> _ASSIGNMENT_
For every line in the material, set down an identical one.

******

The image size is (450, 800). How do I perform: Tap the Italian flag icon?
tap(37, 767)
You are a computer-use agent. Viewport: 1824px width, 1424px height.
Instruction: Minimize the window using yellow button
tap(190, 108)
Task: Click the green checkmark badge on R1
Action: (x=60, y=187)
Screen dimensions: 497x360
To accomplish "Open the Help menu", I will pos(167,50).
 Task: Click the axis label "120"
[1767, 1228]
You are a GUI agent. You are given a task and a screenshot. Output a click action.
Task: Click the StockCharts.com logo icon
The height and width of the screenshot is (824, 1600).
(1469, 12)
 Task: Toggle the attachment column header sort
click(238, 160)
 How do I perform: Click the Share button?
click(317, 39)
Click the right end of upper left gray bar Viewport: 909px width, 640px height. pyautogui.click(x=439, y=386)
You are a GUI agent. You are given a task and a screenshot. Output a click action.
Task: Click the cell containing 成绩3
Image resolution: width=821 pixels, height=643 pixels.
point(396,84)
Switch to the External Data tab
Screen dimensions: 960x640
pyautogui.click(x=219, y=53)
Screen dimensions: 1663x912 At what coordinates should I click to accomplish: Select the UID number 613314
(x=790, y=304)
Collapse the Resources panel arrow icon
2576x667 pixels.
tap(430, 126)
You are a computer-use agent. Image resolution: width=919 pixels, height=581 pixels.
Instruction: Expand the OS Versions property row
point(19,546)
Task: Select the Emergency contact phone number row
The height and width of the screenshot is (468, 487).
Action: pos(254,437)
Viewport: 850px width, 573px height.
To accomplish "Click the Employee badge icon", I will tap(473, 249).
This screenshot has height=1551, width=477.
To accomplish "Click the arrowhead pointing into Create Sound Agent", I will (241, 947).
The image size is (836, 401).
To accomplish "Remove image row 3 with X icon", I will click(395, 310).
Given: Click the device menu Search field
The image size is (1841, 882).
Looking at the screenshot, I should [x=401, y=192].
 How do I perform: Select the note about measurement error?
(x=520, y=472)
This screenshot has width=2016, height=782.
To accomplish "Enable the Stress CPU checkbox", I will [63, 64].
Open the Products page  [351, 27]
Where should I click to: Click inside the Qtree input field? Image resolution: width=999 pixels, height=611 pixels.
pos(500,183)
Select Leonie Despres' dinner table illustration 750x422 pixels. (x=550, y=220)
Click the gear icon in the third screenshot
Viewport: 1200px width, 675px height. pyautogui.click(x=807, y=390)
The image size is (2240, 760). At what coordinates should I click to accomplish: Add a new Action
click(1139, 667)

******

> _YOUR SOLUTION_
The image size is (450, 800). How do I perform: Tap the Italian flag icon?
tap(37, 767)
You are a computer-use agent. Viewport: 1824px width, 1424px height.
Instruction: Minimize the window using yellow button
tap(190, 108)
Task: Click the green checkmark badge on R1
Action: (x=60, y=187)
Screen dimensions: 497x360
To accomplish "Open the Help menu", I will pos(167,50).
 Task: Click the axis label "120"
[1767, 1228]
You are a GUI agent. You are given a task and a screenshot. Output a click action.
Task: Click the StockCharts.com logo icon
The height and width of the screenshot is (824, 1600).
(1469, 12)
 Task: Toggle the attachment column header sort
click(238, 160)
 How do I perform: Click the Share button?
click(317, 39)
Click the right end of upper left gray bar Viewport: 909px width, 640px height. pyautogui.click(x=439, y=386)
You are a GUI agent. You are given a task and a screenshot. Output a click action.
Task: Click the cell containing 成绩3
Image resolution: width=821 pixels, height=643 pixels.
point(396,84)
Switch to the External Data tab
Screen dimensions: 960x640
pyautogui.click(x=219, y=53)
Screen dimensions: 1663x912 At what coordinates should I click to accomplish: Select the UID number 613314
(x=790, y=304)
Collapse the Resources panel arrow icon
2576x667 pixels.
tap(430, 126)
You are a computer-use agent. Image resolution: width=919 pixels, height=581 pixels.
Instruction: Expand the OS Versions property row
point(19,546)
Task: Select the Emergency contact phone number row
The height and width of the screenshot is (468, 487).
Action: pos(254,437)
Viewport: 850px width, 573px height.
To accomplish "Click the Employee badge icon", I will tap(473, 249).
This screenshot has height=1551, width=477.
To accomplish "Click the arrowhead pointing into Create Sound Agent", I will (241, 947).
The image size is (836, 401).
To accomplish "Remove image row 3 with X icon", I will click(395, 310).
Given: Click the device menu Search field
The image size is (1841, 882).
Looking at the screenshot, I should [x=401, y=192].
 How do I perform: Select the note about measurement error?
(x=520, y=472)
This screenshot has width=2016, height=782.
To accomplish "Enable the Stress CPU checkbox", I will [63, 64].
Open the Products page  [351, 27]
Where should I click to: Click inside the Qtree input field? Image resolution: width=999 pixels, height=611 pixels.
pos(500,183)
Select Leonie Despres' dinner table illustration 750x422 pixels. (x=550, y=220)
Click the gear icon in the third screenshot
Viewport: 1200px width, 675px height. pyautogui.click(x=807, y=390)
The image size is (2240, 760). At what coordinates should I click to accomplish: Add a new Action
click(1139, 667)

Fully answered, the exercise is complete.